On a personal note, Whitney is just five points shy of the 1,000-point plateau. That lofty number isn't lost on the Alberta native, who spent some of his teenage years as a stick boy for the Gretzky-era Oilers.
"I didn't think I'd be in the game long enough to get 1,000 points," Whitney said. "I've been on waivers twice and bought out twice. I've seen the ups and downs of the NHL, I've gone through a couple of lockouts.
"And I'm not someone getting Sidney Crosby numbers," he continued. "Those guys who get 100-point seasons can get there in 10 years, 11 years, whatever it is. For the rest of us, who never reached the 100-point a season mark, it means you have to play a long time to get there.
"At times in my career, I thought the game had passed me by; but here I am, still going and reaching that number. So, it would be pretty special for me to get there."
7. Buffalo captain Jason Pominville is a stand-up guy. He didn't hide from the cameras and microphones when the Sabres went through a nasty mid-season slump and he's pretty straightforward when he assesses the club's more recent turnaround.
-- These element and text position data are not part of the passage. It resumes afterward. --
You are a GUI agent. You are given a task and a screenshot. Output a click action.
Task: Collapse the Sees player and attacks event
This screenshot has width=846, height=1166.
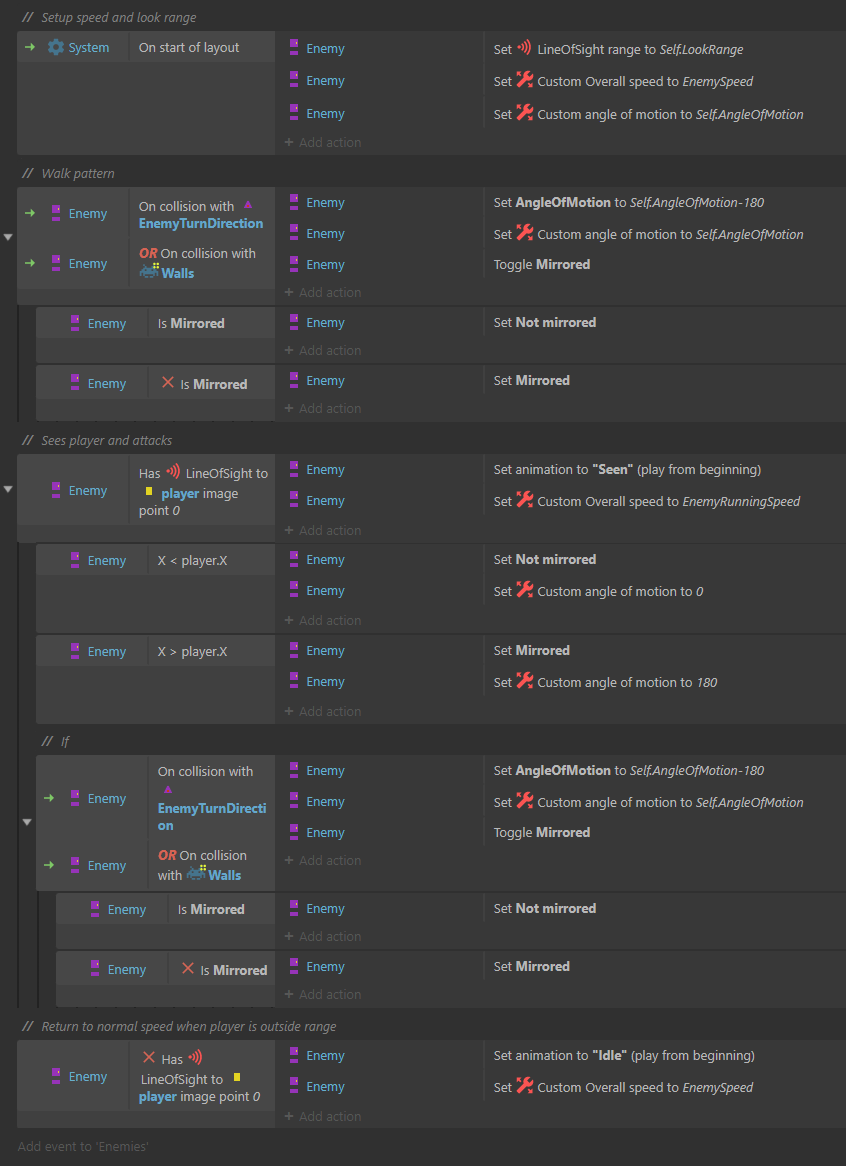click(9, 489)
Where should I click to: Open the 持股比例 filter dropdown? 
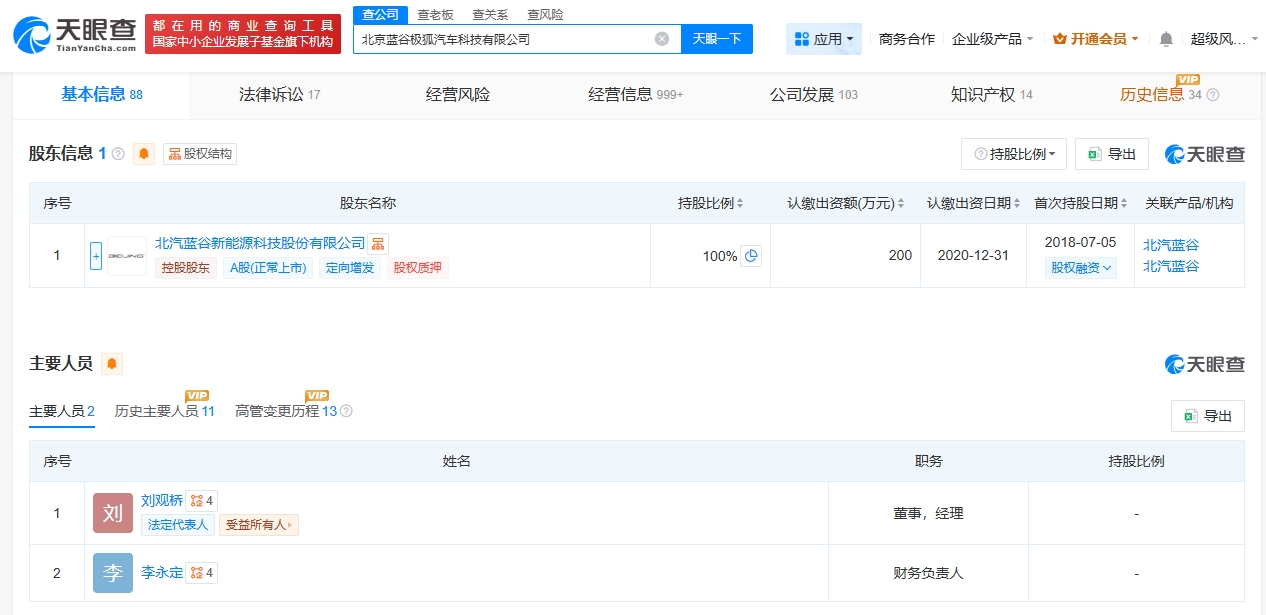(1013, 154)
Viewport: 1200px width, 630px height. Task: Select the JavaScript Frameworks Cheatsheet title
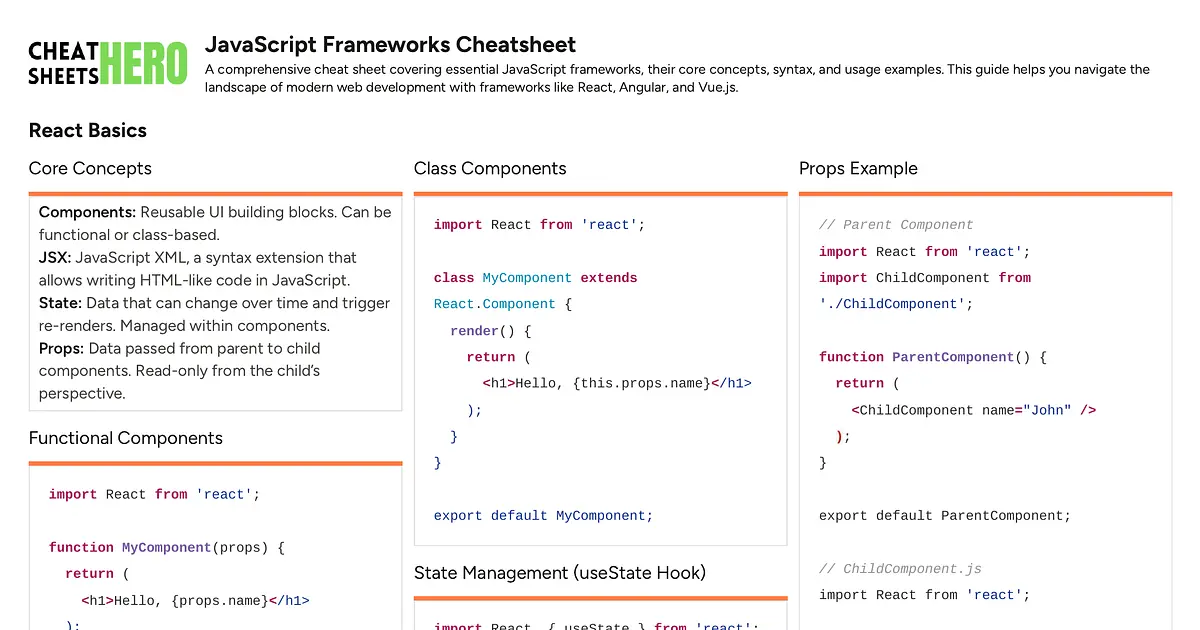click(x=390, y=44)
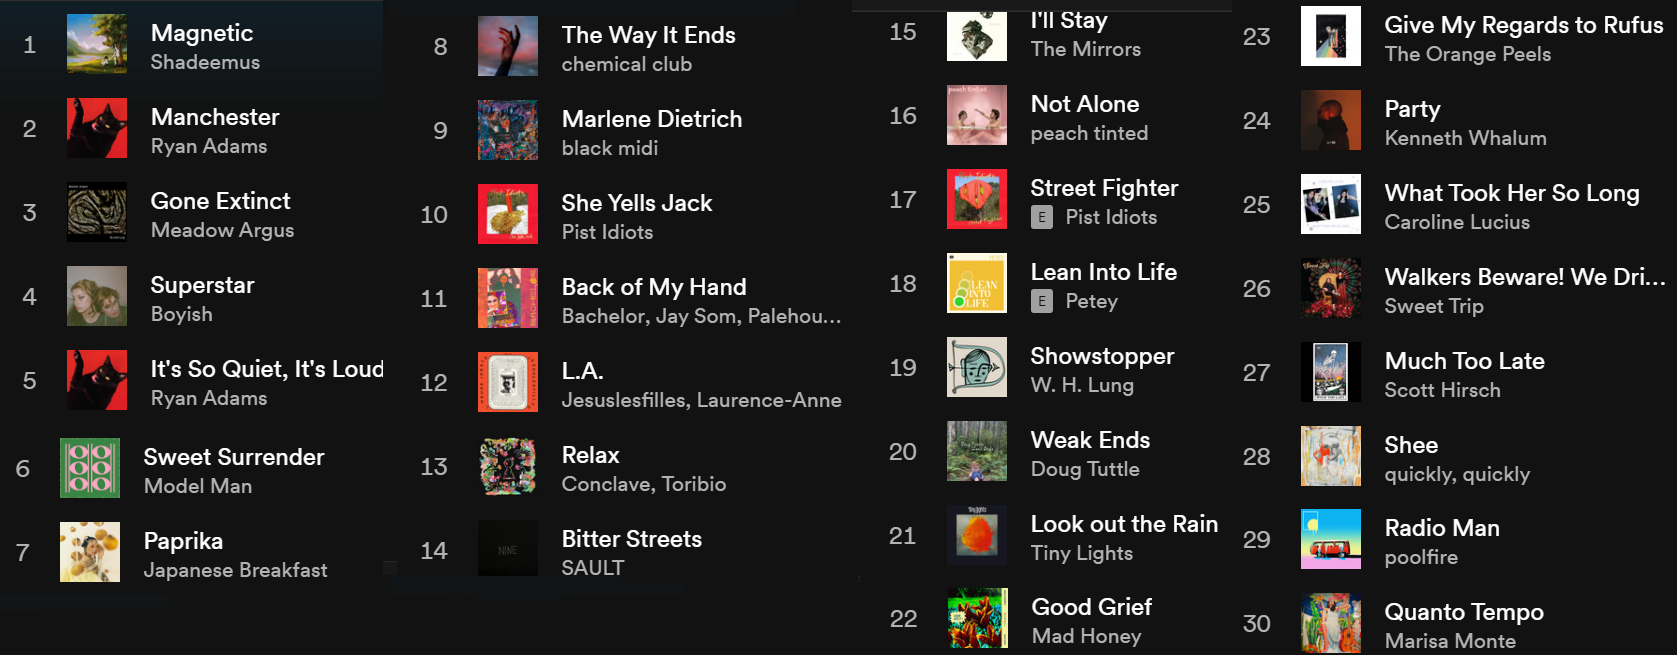This screenshot has height=655, width=1677.
Task: Go to artist Japanese Breakfast
Action: coord(235,570)
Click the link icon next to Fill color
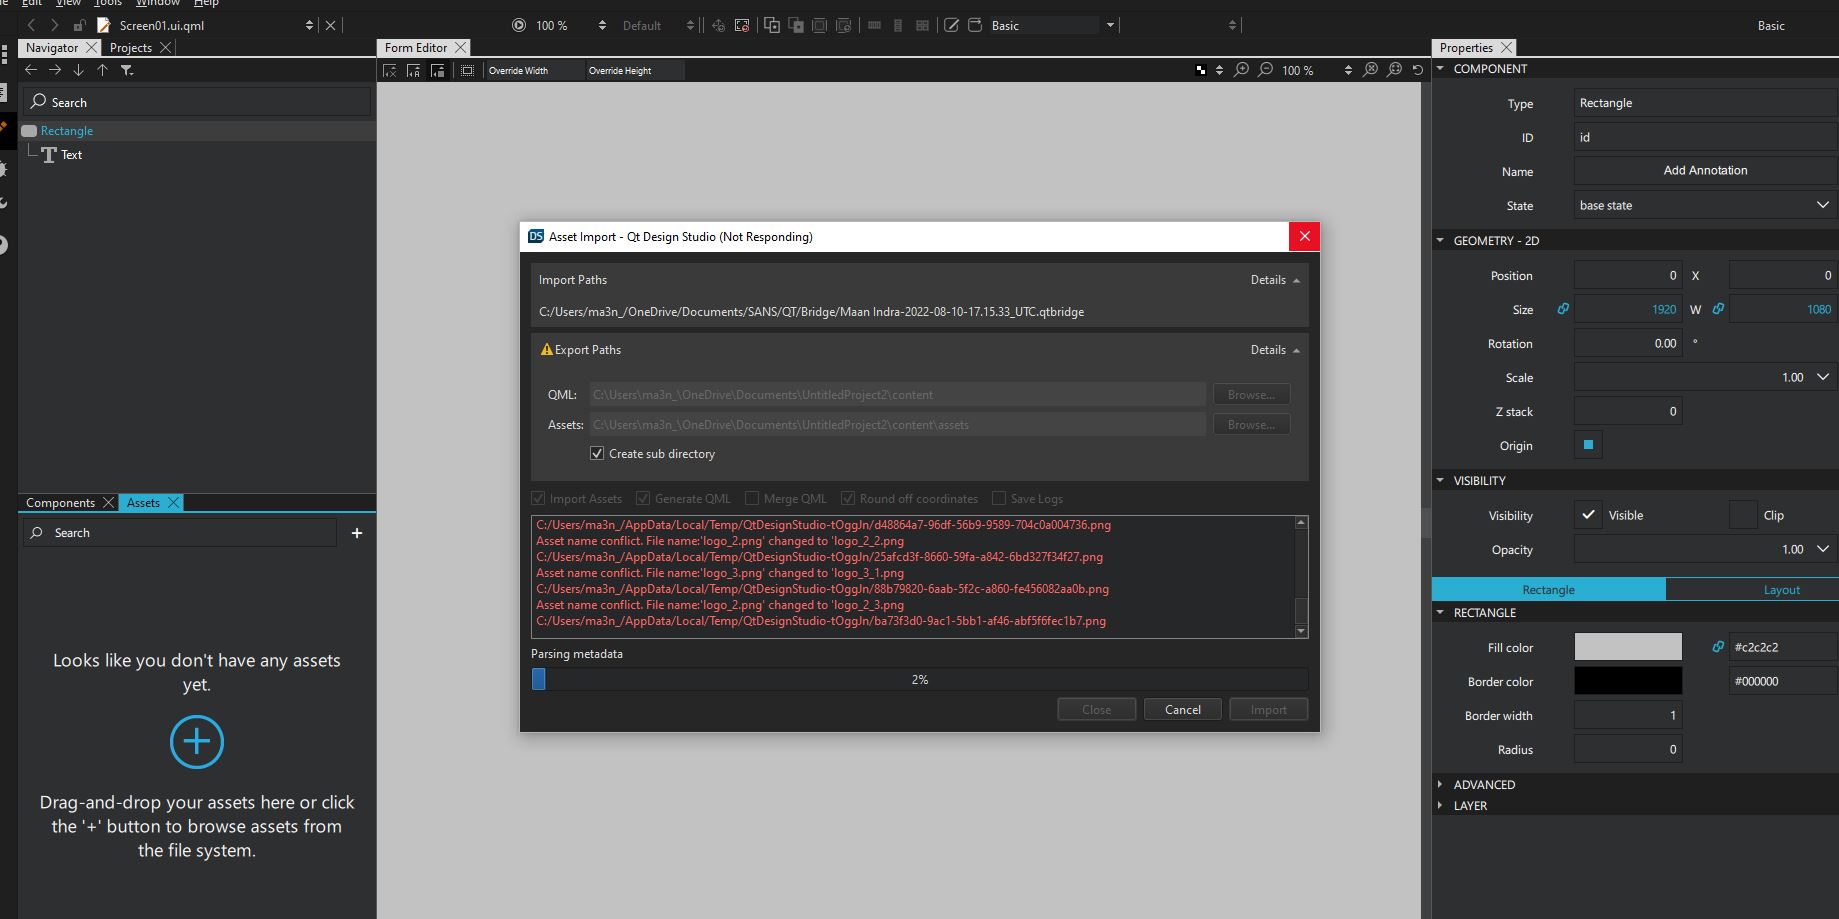The image size is (1839, 919). pos(1718,647)
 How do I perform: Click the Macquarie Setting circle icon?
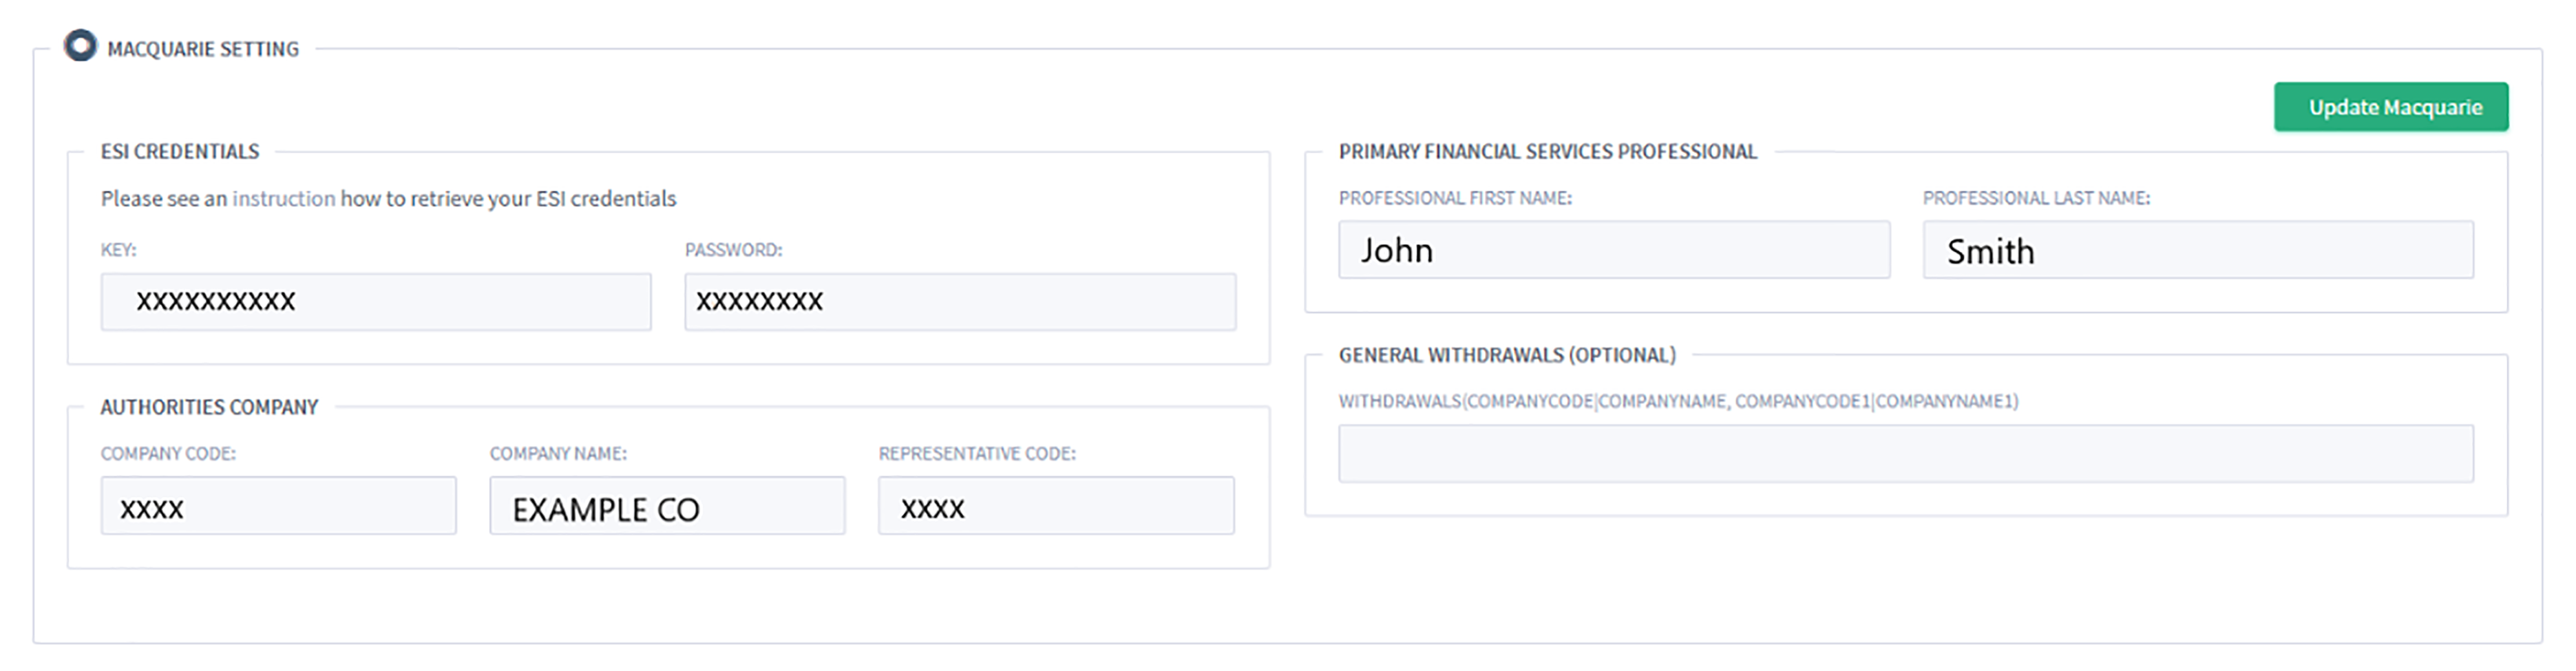(x=80, y=46)
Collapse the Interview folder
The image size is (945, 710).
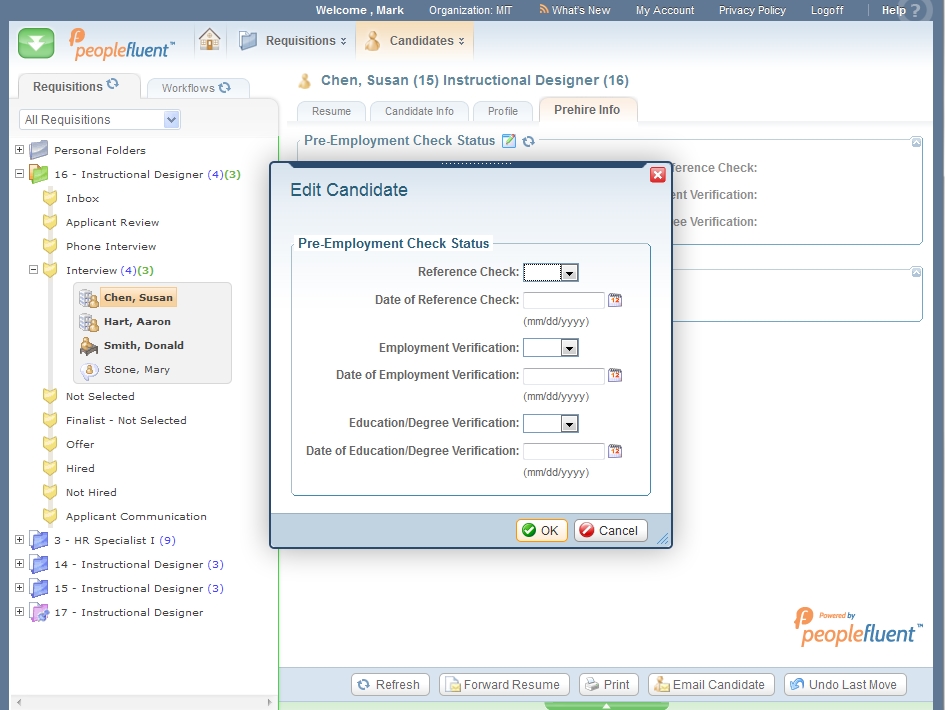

"Our compete and battle level wasn't good enough," Pominville said. "Now, we've improved that. Lindy (Ruff) was pretty hard on all the guys and it's made a big difference."
The Sabres can inch closer to a playoff spot with a win against the visiting Canadiens tonight. With a victory, they'll tie the eighth-seeded Caps with 80 points. The Caps, however, own the tiebreaker advantage. The two clubs will get head-to-head in DC on March 27. Pominville and his posse likely will need to win that one if they hope complete their late charge up the standings.
8. Veteran Brian Rolston has been a pleasant surprise in Boston since being acquired from the Islanders at the trade deadline. In 12 games with the B's, the 39-year-old has tallied 8 points. That's just one fewer than he managed in 49 games with the Isles. He thinks the difference is just a matter of opportunity.
"They have a lot of real great young players on the Island and there came a time where they were going to use their young players and it was just one of those things and it didn't work out," Rolston said. "I feel fortunate that I got picked up by the Bruins at the right time and I feel like I have a lot left to offer."
Rolston's experience and versatility can't hurt the Bruins as they attempt to become the first team since the 1997-98 Red Wings to win back-to-back Cups.